982 statute miles
Weather: 50°F, some light snow in the trees as we pass
I’m continuing to read “The Spell of the Sensuous” as we cross upstate New York by train. Today’s chapter focused on oral cultures and their intrinsic, synaesthetic connection to the earth. He talks a lot about aboriginal Australians, members of the world’s oldest living culture, and their birth--instead of being merely conceived physically, they arise from the spirit animal tracks that criss-cross the land, from the literal footsteps of the Spirits who walked across Australia laying spirit seed that rests dormant in the earth until someone’s mother feels an awakening in her womb at the exact site where the spirit animal stepped.

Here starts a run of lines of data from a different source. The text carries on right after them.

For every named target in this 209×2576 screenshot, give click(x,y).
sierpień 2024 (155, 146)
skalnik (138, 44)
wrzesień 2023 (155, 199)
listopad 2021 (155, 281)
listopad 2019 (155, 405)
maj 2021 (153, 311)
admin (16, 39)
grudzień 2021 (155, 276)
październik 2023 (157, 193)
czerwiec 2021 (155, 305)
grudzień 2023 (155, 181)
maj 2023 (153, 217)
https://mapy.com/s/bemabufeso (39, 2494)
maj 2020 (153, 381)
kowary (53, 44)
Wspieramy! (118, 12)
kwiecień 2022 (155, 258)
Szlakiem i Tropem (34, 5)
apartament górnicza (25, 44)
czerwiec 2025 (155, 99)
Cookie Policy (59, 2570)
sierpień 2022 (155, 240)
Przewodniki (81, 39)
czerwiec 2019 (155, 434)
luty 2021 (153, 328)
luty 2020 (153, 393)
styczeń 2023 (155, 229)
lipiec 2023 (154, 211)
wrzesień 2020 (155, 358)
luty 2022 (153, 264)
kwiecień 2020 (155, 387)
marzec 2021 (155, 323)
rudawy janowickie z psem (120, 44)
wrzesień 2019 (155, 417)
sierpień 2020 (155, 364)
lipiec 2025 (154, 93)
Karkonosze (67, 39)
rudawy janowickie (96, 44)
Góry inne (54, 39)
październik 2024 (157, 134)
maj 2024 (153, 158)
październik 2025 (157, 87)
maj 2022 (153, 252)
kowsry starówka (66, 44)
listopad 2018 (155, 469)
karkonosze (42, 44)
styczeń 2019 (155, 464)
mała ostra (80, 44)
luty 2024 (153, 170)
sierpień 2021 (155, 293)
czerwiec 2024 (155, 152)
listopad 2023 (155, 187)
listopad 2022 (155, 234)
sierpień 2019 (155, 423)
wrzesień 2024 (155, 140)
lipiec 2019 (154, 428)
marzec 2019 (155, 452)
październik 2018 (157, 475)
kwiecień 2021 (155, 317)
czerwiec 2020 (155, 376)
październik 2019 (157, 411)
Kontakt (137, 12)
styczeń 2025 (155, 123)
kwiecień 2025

When an aboriginal woman becomes pregnant, the clan elders get together and decide which footstep the baby is most closely tied to. The track is remembered by elaborate song, each set of spirit footsteps paired with a couplet of a poem. That person, when born, becomes that couplet, and that piece of land is their birthright. When they die, they return to that piece of land so that their spirit can once again meld back into the soil and become one.
I can’t imagine a connection to the land that intense. I don’t suppose any of us can. I watch the narrow trees rush past the train’s windows, and the contours of the landscape are meaningless to me. I’ve never seen them before, chances are I’ll never see them again. I’m moving too fast to understand the ground, the birds, the brush. It’s all beautiful, but it’s silent.
In front of me, behind me, next to me, people are watching computer-generated DVDs on their laptops, playing video games on their cell phones, listening to iPods. They don’t even see the silent earth we’re whizzing past. It’s invisible to them.
I suppose my connection to the earth is more tenuous than most. I don’t even have a home country, a home state, a home city. Wandering through the streets of Chicago this last week reminded me of the trails I’ve walked through the city these last ten years, each step a memory. But I don’t belong there the way an aboriginal belongs to a particular piece of earth. I don’t belong anywhere. I’ve uprooted Karl successfully, too, dragging him along in my endless wake as we wander far from his true home turf. He truly belongs in New England. Its seasons echo in his body, its landscape speaks to him in a way it doesn’t speak to me.
Maybe it’s why I’m so drawn to the sea--featureless, changing, vast, empty. A blank canvas, terrain where no human belongs. I like teh story of Ulysses, our last true story, the last story from when our culture, too, was oral, tied to the earth. Back when we meant something other than desolation. Ulysses spent ten years trying to find home. I’m trying to do that, too. The only part that doesn’t ring true is the happy ending.
I kept apologizing to my hip Chicago friends for our “homeless chic”--Karl’s raggedy hair and beard, my patched jeans and old ratty sweaters, clothes from thrift-store bins and ancient basement-mildewed cardboard boxes, holey socks and shoes, stained tee-shirts. Perhaps being somewhere that was home to me, however briefly, reinforced how thoroughly homeless I am again, my only shelter a little fiberglass house bobbing forlornly thousands of miles away. I don’t like living out of an ultralight backpack and a giant Turkish purse, never able to costume myself correctly or feel the comfortable familiarity of a local. I used to be able to do these things.
Still, though, I thrive on the existential edge that not belonging brings to my existence. Everything is uncertain, everything new, everything exciting. I can’t be an aboriginal. But maybe I’ll wander forever like Ulysses, searching for my lost couplet, my lost song. And when I finally do, I can lay my bones to rest on my lost piece of earth.